Based out of Karachi, S Abdul Khaliq Shahi Halwa Sohan Merchant is the oldest mithai brand in the country with roots tracing back to early 1500s and the Royal Court of the Moghul Emperors. The Moghul Emperor Humayun, Queen Victoria and Mirza Ghalib have all tasted Khaliq’s halwas [sweets], claims their website.
Their main specialty is the traditional ‘Habshi Halwa’, which is why they are known as Shahi Halwa Merchant, the man in charge of the business, M Hanif told The Express Tribune. Hanif is supervising the business because the owners have moved abroad.
What has always set Khaliq apart from other sweet makers is the unique taste of its products and the rich history attached to its house special item: Habshi Halwa.
The owners claim that their ancestors had remained the official halwa makers of the royal court for almost 300 years. The Moghul emperors liked the taste of their halwas to the extent that they kept it exclusive to the royal family and even restricted the general public from tasting it.
It was, however, in 1835 that Abdul Ghafoor was permitted to sell his royal recipes to the general public and he opened a shop in Chandni Chowk in Delhi, India. The recipes were handed down the generations from Abdul Ghafoor to Abdul Hameed and Abdul Hameed to Abdul Wahid – the present day Sheikh Abdul Khaliq (late). The current owners are said to be the third generation running the business.
Despite such a rich history and unique taste, the traditional sweets maker has not been able to expand beyond three outlets – and that, too, in Karachi.
“One has to be innovative and competitive to remain on top of the game,” said Nauman Mirza, who runs an online food portal Foods Connection Pakistan that promotes food outlets, restaurants, sweet marts and bakeries in all big cities of the country.
“By now, they should have had about 30 outlets in Karachi, Lahore and Islamabad,” Mirza said, adding, “They did not expand or grow when it was required of them.” Even their last branch was opened in Saddar at a time when Saddar-based businesses were relocating to places where the consumers are – Nazimabad and Gulshan-e-Iqbal, for example.
Although Khaliq has not yet benefited from the consumer boom that has already helped other sweets makers and bakeries grow manifold, the traditional halwa maker has not completely given up. The business is running a franchising scheme, which according to Hanif, is part of their expansion plan.
Given cakes are rapidly taking over the tradition culture of sweets, Khaliq tried its luck by entering the cake business. They seem to be trying various other things that include a modern website offering all kinds of online retail facilities. Their in-house printing press helps them design beautiful “made to order” hand-made and printed boxes.

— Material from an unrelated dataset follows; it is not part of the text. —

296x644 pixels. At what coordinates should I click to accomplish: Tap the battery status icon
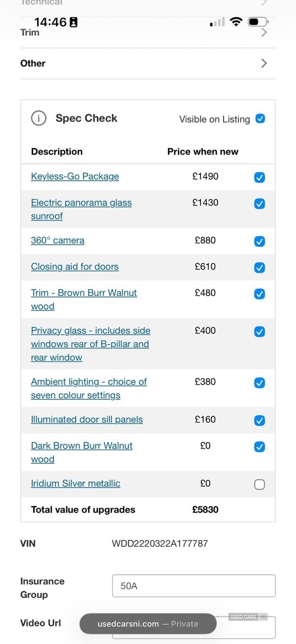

Despite all the creativity and variety associated with their cakes, the product has not clicked yet, Hanif admitted, Khaliq has received rave reviews from customers on Foods Connection Pakistan but mostly for its mithai (sweets).
“Their cake business did not click because they have established themselves as sweet makers. Therefore, when they introduced cakes, they should have marketed it properly,” Mirza said. “They are still surviving because their sweets have a unique taste,” he said.
Mirza also said for S. Abdul Khaliq there is a possibility of age disconnect that is the brand is more popular in older generation compared to younger generation.
Published in The Express Tribune, April 12th, 2013.